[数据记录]
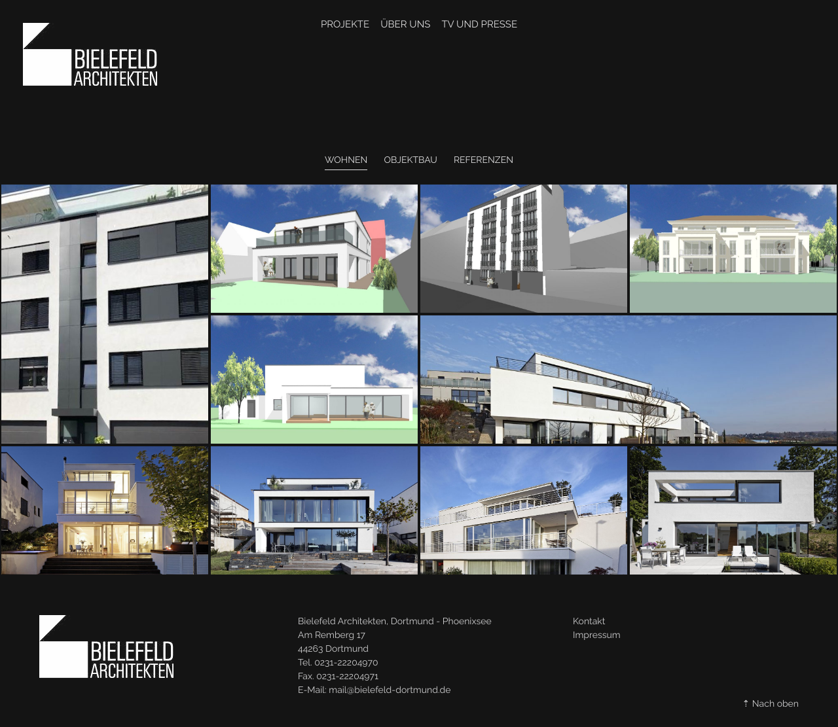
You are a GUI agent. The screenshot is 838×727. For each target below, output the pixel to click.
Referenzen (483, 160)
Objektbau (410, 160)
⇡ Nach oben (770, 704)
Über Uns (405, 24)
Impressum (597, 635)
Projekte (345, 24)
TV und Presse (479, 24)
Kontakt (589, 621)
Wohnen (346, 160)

---

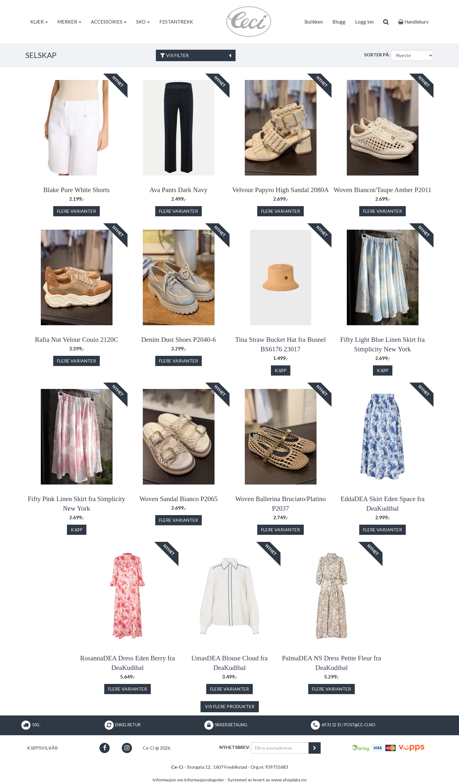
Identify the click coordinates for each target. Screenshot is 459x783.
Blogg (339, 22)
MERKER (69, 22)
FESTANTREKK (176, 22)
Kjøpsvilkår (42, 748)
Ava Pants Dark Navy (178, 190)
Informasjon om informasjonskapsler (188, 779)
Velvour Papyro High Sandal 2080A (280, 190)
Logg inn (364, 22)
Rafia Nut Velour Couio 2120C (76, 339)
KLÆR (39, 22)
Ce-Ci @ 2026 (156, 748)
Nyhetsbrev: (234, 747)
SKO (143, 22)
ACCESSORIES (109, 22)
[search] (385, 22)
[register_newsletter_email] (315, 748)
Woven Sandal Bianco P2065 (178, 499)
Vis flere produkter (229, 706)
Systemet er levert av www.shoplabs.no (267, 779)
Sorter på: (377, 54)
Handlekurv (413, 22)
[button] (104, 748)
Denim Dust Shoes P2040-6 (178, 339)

=== 题目描述 ===
将上面从含有“You are a GUI”的那一行开始、到含有“Kontakt (589, 621)”的那一行结束的部分，一字不改地重新写出，首尾两行都包括在内。

=== 任务输出 ===
You are a GUI agent. The screenshot is 838×727. For each target below, output the pixel to click.
Referenzen (483, 160)
Objektbau (410, 160)
⇡ Nach oben (770, 704)
Über Uns (405, 24)
Impressum (597, 635)
Projekte (345, 24)
TV und Presse (479, 24)
Kontakt (589, 621)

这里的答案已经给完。